Group Activities

Szymon Jaroszewicz and his collaborators conduct research on generalizations of well-established methods of machine learning to the case of uplift modelling which concerns modelling of individual treatment effects (e.g., marketing campaign or medical therapy) by taking into account a control group not subjected to the treatment. Specially tailored methods for such cases include adaptations of the Support Vector Machine methods and the Committees of Classifiers approaches. The theory of linear models for the uplift case is also being developed.

Stan Matwin’s research is in the areas of text mining, data privacy, and applications of machine learning. In text mining, he is working on text classification, sentiment analysis, and deep learning methods for the text embeddings representations. In data privacy, he is focused on data summary and synthetic data approaches to protect sensitive data in a data-sharing and publishing environment. In applications, his interests are in learning knowledge from traces of moving objects, e.g., GPS ship trajectories collected through the global AIS system. Finally, he has recently started a collaborative project in applying advanced Machine Learning methods on multi-modal, longitudinal brain imaging data.

The domains researched by Łukasz Dębowski include information theoretic and probabilistic modelling of the natural language. Objects of a special interest here are discrete stochastic processes with specific types of dependence which are quantified, e.g., by the rate of increase of the block entropy and the length of the maximal repetition. Such processes exhibit certain statistical properties which are close to those found in natural language production, e.g., they satisfy Hilberg's hypothesis about a power law increase of mutual information.

The research direction pursued by Paweł Teisseyre is classification for multivariate response variables. An intensely studied special case is so-called multi-label classification when the response is a multivariate variable with binary coordinates. Of a particular interest is construction of effective methods for high-dimensional data when high-dimensionality refers to large number of potential predictors as well as to dimensionality of the response. The aim of the research is to develop algorithms (as well as to analyse their performance theoretically) for variable selection and prediction in this set-up. They rely among others on regularization methods adapted for such models.

Variable selection is also studied for high-dimensional generalized linear and additive models by Jan Mielniczuk and Mariusz Kubkowski. Here, of interest are two- and multi-step procedures in which selection is executed based on information criteria after performing preliminary screening and/or ranking of the variables pertaining to the values of their importance measures. The main results concern selection consistency when the assumed model for data at hand is correctly specified. The analogous problem is also studied for the misspecification case with the concept of selection consistency is suitably modified. Moreover, variable approaches based on information theoretic measures such as mutual information has been studied, in particular methods taking into account higher order interactions.

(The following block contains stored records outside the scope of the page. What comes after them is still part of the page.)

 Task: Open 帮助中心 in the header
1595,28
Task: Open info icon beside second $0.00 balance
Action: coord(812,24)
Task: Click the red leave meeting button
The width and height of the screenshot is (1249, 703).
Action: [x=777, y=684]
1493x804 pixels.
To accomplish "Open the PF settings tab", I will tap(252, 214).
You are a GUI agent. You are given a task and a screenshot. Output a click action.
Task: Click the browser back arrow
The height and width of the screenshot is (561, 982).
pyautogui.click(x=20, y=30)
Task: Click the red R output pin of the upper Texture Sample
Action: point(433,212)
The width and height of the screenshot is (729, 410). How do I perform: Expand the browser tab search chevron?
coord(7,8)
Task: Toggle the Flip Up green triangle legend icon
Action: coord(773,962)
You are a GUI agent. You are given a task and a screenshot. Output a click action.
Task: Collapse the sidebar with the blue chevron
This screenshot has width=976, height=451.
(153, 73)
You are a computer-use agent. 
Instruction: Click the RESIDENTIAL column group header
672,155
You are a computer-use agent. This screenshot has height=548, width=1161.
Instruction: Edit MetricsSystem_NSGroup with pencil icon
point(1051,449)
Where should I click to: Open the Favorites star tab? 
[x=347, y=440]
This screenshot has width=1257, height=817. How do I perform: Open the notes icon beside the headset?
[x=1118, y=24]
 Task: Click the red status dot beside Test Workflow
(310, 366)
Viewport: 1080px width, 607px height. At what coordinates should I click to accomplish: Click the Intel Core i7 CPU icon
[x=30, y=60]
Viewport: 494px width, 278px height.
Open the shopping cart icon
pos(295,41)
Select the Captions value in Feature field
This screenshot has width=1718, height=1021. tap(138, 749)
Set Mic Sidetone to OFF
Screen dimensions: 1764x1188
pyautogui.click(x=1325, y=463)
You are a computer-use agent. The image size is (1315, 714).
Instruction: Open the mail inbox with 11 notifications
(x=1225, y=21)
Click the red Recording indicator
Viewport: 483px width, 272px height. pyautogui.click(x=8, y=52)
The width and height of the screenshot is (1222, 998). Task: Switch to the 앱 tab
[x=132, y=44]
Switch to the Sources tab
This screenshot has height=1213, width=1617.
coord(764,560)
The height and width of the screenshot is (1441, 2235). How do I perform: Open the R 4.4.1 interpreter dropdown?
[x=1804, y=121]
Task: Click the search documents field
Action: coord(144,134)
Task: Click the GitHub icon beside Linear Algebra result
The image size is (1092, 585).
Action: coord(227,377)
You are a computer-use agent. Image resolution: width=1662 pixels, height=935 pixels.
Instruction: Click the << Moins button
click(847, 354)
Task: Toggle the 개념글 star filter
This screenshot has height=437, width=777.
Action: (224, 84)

Research concerning the decision making (on the production, stock and distribution schedule so as to have minimal costs) is being pursued by the group's member Stanisław Bylka. Optimal solution techniques, algorithms and heuristics are devoted to problems of planning and forecast horizons in dynamic models with uncertain information about future.

The Group maintains strong links with the Faculty of Mathematics and Information Sciences of the Warsaw University of Technology where several of its members teach courses and pursue joint research. Subjects of Ph.D. theses are being offered within the group's reasearch interests.